Directions: Take the line that contains "This screenshot has width=1080, height=485." and each one after it through the last line below, and retype them exactly. Leave out the pictures.

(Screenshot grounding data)
========

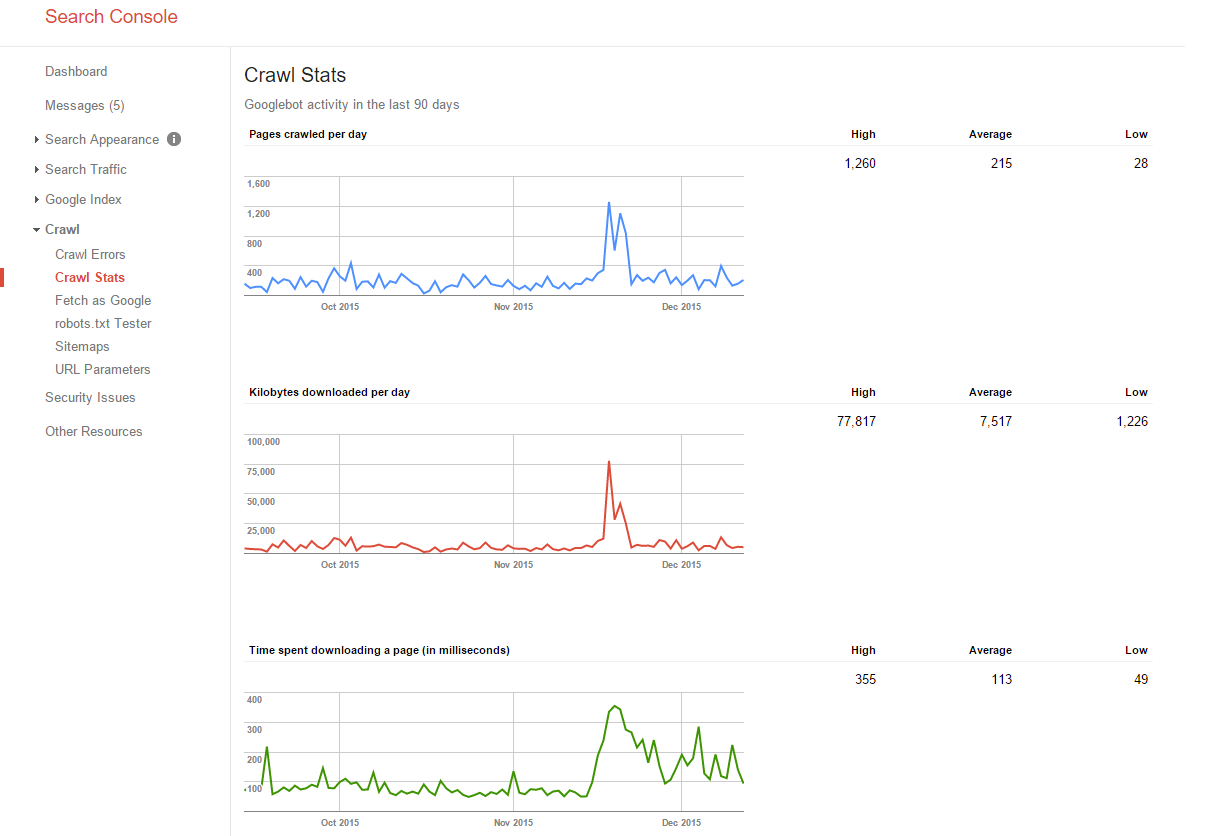Open URL Parameters settings
Image resolution: width=1232 pixels, height=836 pixels.
pos(102,370)
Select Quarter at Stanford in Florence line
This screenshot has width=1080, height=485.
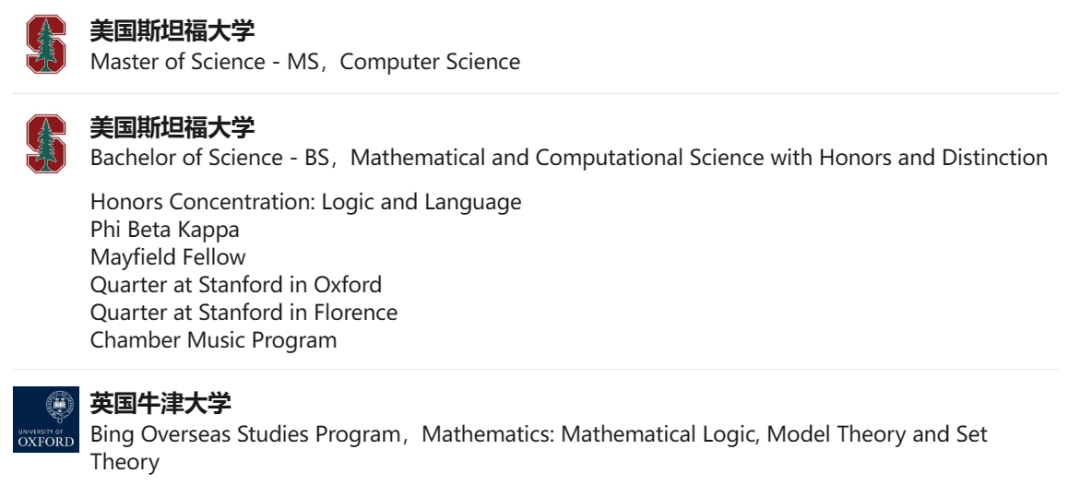coord(244,312)
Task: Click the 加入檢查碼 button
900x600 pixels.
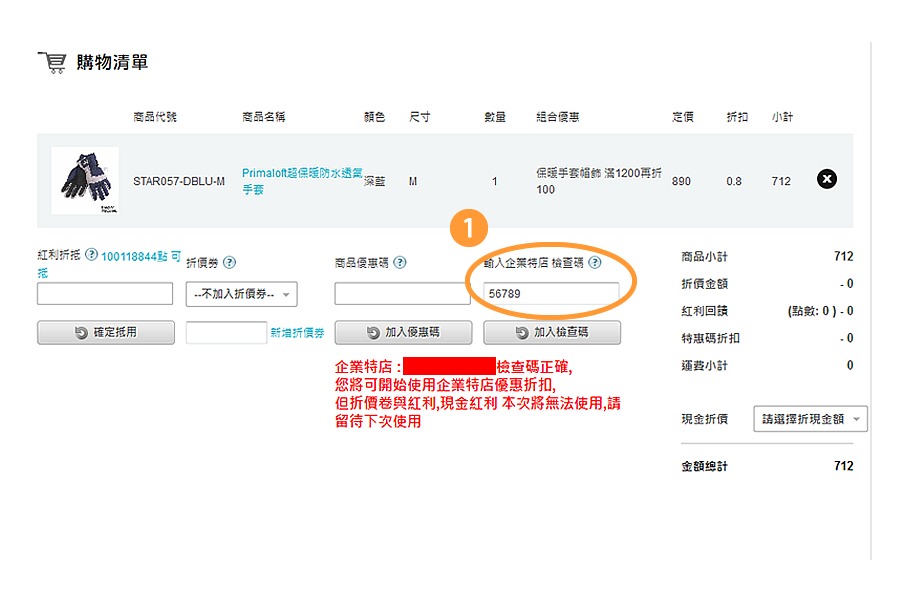Action: click(x=552, y=332)
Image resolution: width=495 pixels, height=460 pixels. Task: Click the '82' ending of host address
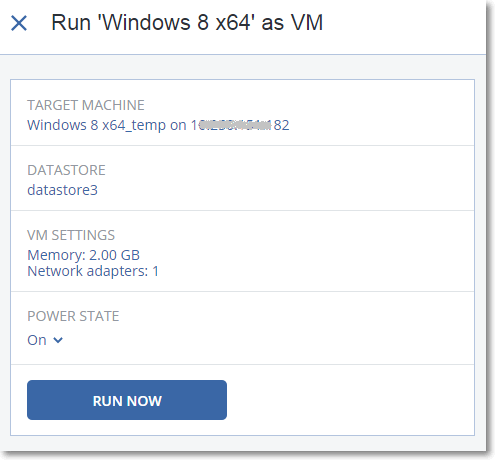coord(281,125)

========

Answer to this exercise:
This screenshot has width=1080, height=485.
coord(244,312)
Task: Click the 加入檢查碼 button
900x600 pixels.
Action: click(x=552, y=332)
Image resolution: width=495 pixels, height=460 pixels. Task: Click the '82' ending of host address
coord(281,125)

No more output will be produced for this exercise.